Le schede di richiesta sparivano dietro una porticina, e qualcuno certo saliva su, per soppalchi e soffitte, a cercare il libro polveroso. Io non ci sono mai stato, ma mi hanno detto che i depositi della biblioteca erano e sono stipatissimi, accessibili per passaggi e cunicoli e pertugi stretti, e così bassi che un uomo di normale statura difficilmente li raggiungerebbe. Ecco perché – me l’hanno detto, ma io veramente con gli occhi miei non li ho mai visti, e non potrei quindi giurarci – la direttrice della biblioteca – aveva un nome tedesco, questa signora, ad accrescere il mio sbigottimento, quasi fosse una nipote, o una protetta, insomma una fiduciaria dell’imperatrice dei talleri – la direttrice della biblioteca utilizzava per il ritrovamento dei libri alti uomini di piccolissima statura, reclutati in Val Brembana, e forse anche nani autentici da circo equestre.
E nemmeno quietavano i miei rimorsi i lettori abituali, quelli che entravano in sala grande: in trepida attesa del mio libro – una miscellanea sulle origini della biblioteca per esempio – vedevo sfilare ora una ragazza paraplegica, la gamba sinistra sottilissima e il piedino sghembo, ora un vecchio coi capelli bianchi irsuti e scomposti, il capo torto da un lato, gli occhi sbarrati, o strabici, o abbogliorati dalla cataratta, ora persino un infermo sulla carrozzella da invalido, spinto da un’anziana donna vestita di nero e con la cuffia, che sembrava una monaca. Non vedevo l’ora di consegnare il talloncino giallo al banco della restituzione, varcare la porta a vetri, e prendere giù per l’ampio scalone.
Tutt'altra cosa, là fuori. I gradini erano larghi e comodi, tagliati per piedi cardinalizi. [...]. A scendere quello scalone capivi di aver sbagliato chissà quante scelte importanti, in vita tua; nemmeno il passo era giusto, inadeguato per via dei calzoni che dismagano l'onestà dell'incedere. Erano scalini da scendere in tonaca, con piede posato e solenne e comodo.
Alla svolta della prima rampa una vaschetta di bronzo appesa al muro avvertiva gli entranti di spegnere il sigaro, ed anche quella scritta mi intimoriva, mentre accendevo la nazionale e posavo con cura là dentro il cerino. C'era da percorrere un passaggio a volte altissime, in penombra, fiancheggiato da tante statue [...].
La luce ti coglieva giù in fondo, dove il passaggio buio sbocca nel cortile. C'è subito una fontanella col mascherone [...]. Mi fermavo sempre a bere, prima di dare un'occhiata all'intorno, sul cortile quadrato pieno di archi, di colonne e di statue. [...]
Era grande il palazzone della biblioteca, già casa insegnante dei compagni di Gesù, e prima ancora prepositura degli Umiliati e alle origini Braida del Guercio. Io ho parlato diffusamente della biblioteca perché lì mi conducevano sovente, vincendo rimorsi e angustie, i miei scrupoli di giovane erudito».

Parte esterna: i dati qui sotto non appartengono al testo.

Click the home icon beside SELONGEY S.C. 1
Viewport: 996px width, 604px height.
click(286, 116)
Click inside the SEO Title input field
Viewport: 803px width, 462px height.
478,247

(Luciano Bianciardi, La vita agra, Milano, Bompiani, 1962, p. 8-13. La direttrice della Braidense dal 1942 al 1954, Maria Buonanno, nata a Cremona di famiglia napoletana, era vedova di Giuseppe Schellembrid, funzionario ministeriale nato a Napoli ma di cognome tedesco, ed era generalmente citata col cognome acquisito).

Bianciotto (1977)

«Mi hanno arrestata al mese di luglio, nel ’32. Mi hanno mandata prima a Torino poi a Milano e da Milano a Bologna. [...]
Sono stata condannata al Tribunale speciale a Roma. Però nel frattempo è venuta la famosa amnistia del decennale, allora hanno amnistiato tutti. Ho fatto otto mesi.
Amnistiata sono tornata a Torino; a Torino non mi hanno liberata, mi hanno denunciata alla Commissione del confino; sono stata ancora cinque mesi in carcere e poi mi hanno dato cinque anni di confino.
A Torino sono stata come si può stare in carcere. [...]
Mio marito allora era [in carcere] a Civitavecchia...
A Torino in carcere mi hanno tenuta isolata. [...]
Poi lí ho conosciuto anche la famosa Vercesi, Rosina Vercesi. La vedevo all’aria e siccome passava i libri all’«indice» a me interessava andare con lei, perché io non riuscivo ad avere niente da leggere, e invece lei aveva tutti i libri in cella... Cosí sono riuscita a leggere, ma erano tutti quei libri che regalavano le patrone di San Vincenzo… C’era quasi niente.
Beh, ho trovato una Storia universale d’Italia, qualche cosa cosí...
Poi sono stata mandata al confino. Era nel mese di... marzo, aprile del ’33. Sono andata al confino e là è stata tutta un’altra cosa.
Sono andata a Ponza, l’isola dove in quel periodo portavano proprio tutti i confinati. [...]
Lí al confino c’era la faccenda che, per ogni pretesto, la direzione emanava dei decreti che ti proibiva questo, ti proibiva quello, per toglierci quelle poche libertà…
Noi avevamo una biblioteca, che però aveva questo handicap, che era sita nel camerone degli uomini. E cosí nell’ora di apertura, poteva capitare che trovavi magari un compagno in pigiama, in mutande... Allora han trovato quella scusa per impedirci l’entrata. Come reazione... Noi avevamo un «libretto di permanenza» si chiamava, con tutte le regole di come dovevamo comportarci: non si poteva andare nei caffè, o andare ma restare in piedi, camminare in piú di tre, non potevi far questo non potevi far quello... Quando ti ritirano questo libretto non potevi piú uscire di casa.
Allora tutte le donne, forse è stata anche una cosa non ben organizzata, tutte d’accordo abbiamo consegnato il libretto per protesta e ci siamo ritirate nei nostri «appartamenti».
Ci hanno dato tre giorni di punizione. Non potevamo uscire. Dopo ci hanno riconsegnato quel libretto; noi ci siamo ripresentate davanti alla biblioteca per entrare, tutte insieme. Ci han di nuovo ritirato quell’affare... Insomma due o tre volte cosí, poi ti fanno il processo. [...]
Ci hanno fatto il processo a Napoli, però non ci hanno condannato, ci hanno «trasferite» come punizione.»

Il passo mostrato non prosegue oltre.